La saga Alien ha sido un emblema del cine de ciencia ficción desde sus inicios, pero pocos capítulos han generado tanta controversia como Alien: Resurrection, lanzada en 1997. Considerada por algunos como una entrega arriesgada y original, la película no logró el mismo nivel de entusiasmo entre todos los fans. Un elemento destacado de la producción es la mezcla de ADN humano y alienígena que permite la resurrección de Ripley, interpretada por Sigourney Weaver, lo que fue recibido con escepticismo por muchos seguidores de la franquicia.
Álien con acento español
Previo a su llegada a manos de Jean-Pierre Jeunet, reconocidos directores como Álex de la Iglesia, Danny Boyle y Peter Jackson mostraron interés en dirigir esta cuarta entrega. De la Iglesia, en una entrevista, reveló que recibió la oferta mientras estaba en el rodaje de Titanic, aunque ya tenía un compromiso con Perdita Durango, lo que le impidió aceptar la propuesta. A pesar de esto, el director español confiesa que le habría gustado ser parte de una saga tan icónica.
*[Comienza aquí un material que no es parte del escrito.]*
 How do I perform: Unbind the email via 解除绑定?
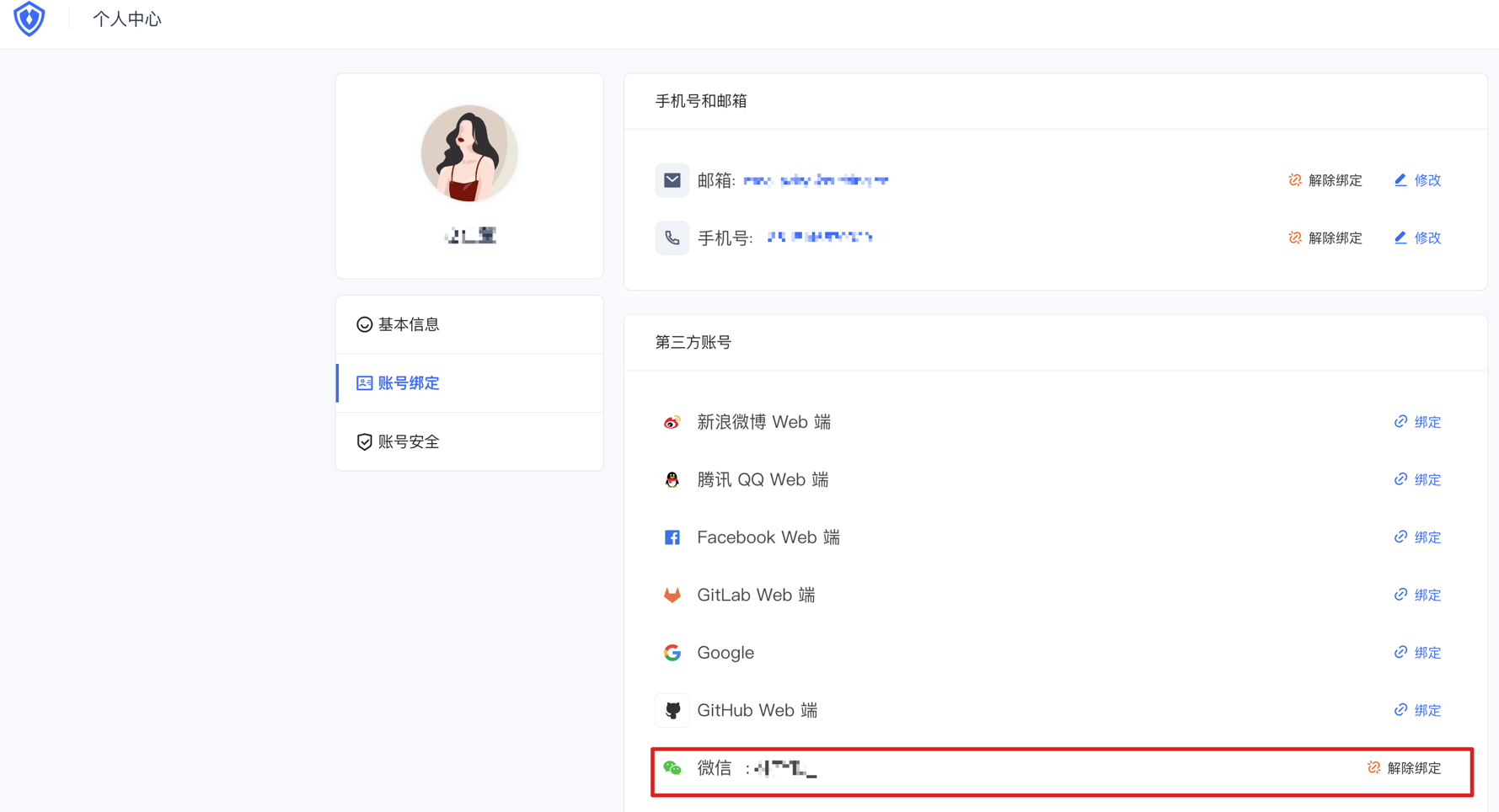(x=1325, y=180)
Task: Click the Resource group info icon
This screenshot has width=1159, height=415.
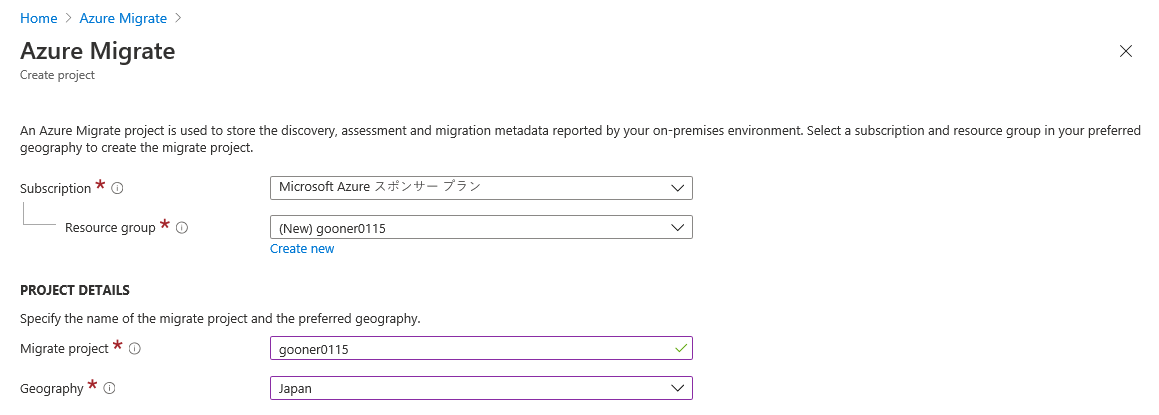Action: coord(182,228)
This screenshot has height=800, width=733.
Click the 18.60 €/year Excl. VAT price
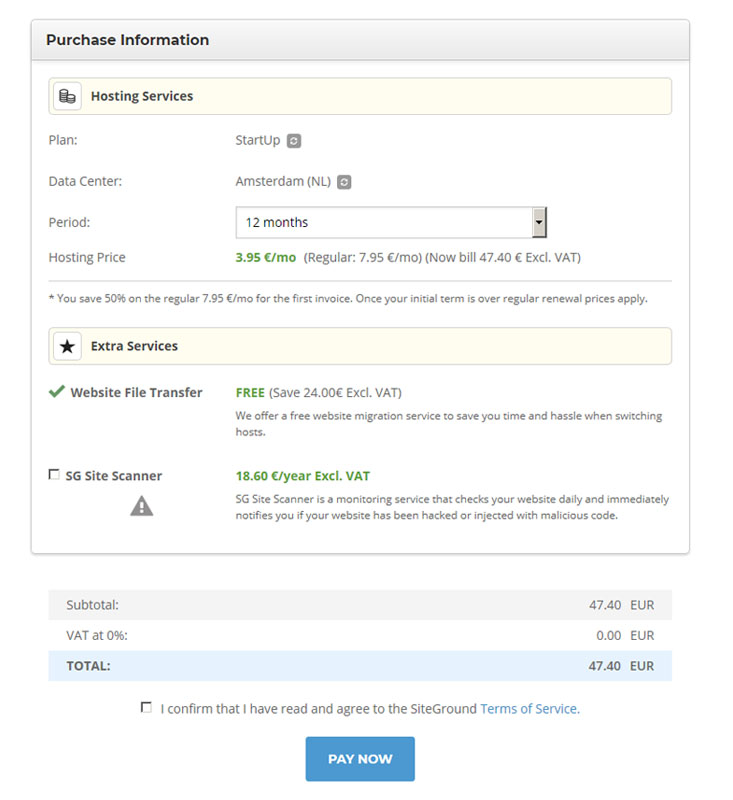click(302, 476)
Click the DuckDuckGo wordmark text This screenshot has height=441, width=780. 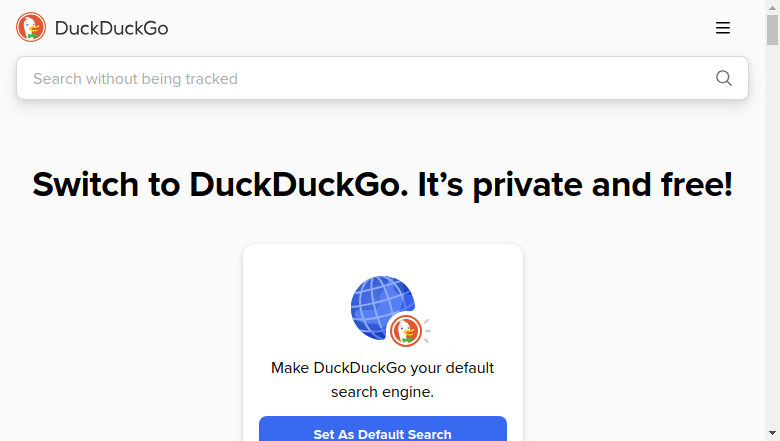pos(111,28)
Desde su estreno, Alien: Resurrection ha tenido una recepción polarizada tanto en taquilla como en crítica. La película recaudó 161 millones de dólares mundialmente, un monto que, aunque sólido, quedó por debajo de las expectativas y los ingresos de las entregas anteriores. Este proyecto se encuadra dentro de un contexto problemático para la franquicia, que buscaba revitalizarse tras la crítica mixta de Alien 3.
Para los fans que desean revivir la saga, todas las entregas de Alien están disponibles actualmente en Disney+. Esta oferta permite tanto a los nuevos espectadores como a los veteranos disfrutar de las aventuras de Ripley, así como de los diferentes estilos visuales y narrativos que han caracterizado a cada entrega. En un momento en que los debates sobre las direcciones creativas en la franquicia resurgen, este es un buen momento para reflexionar sobre su legado.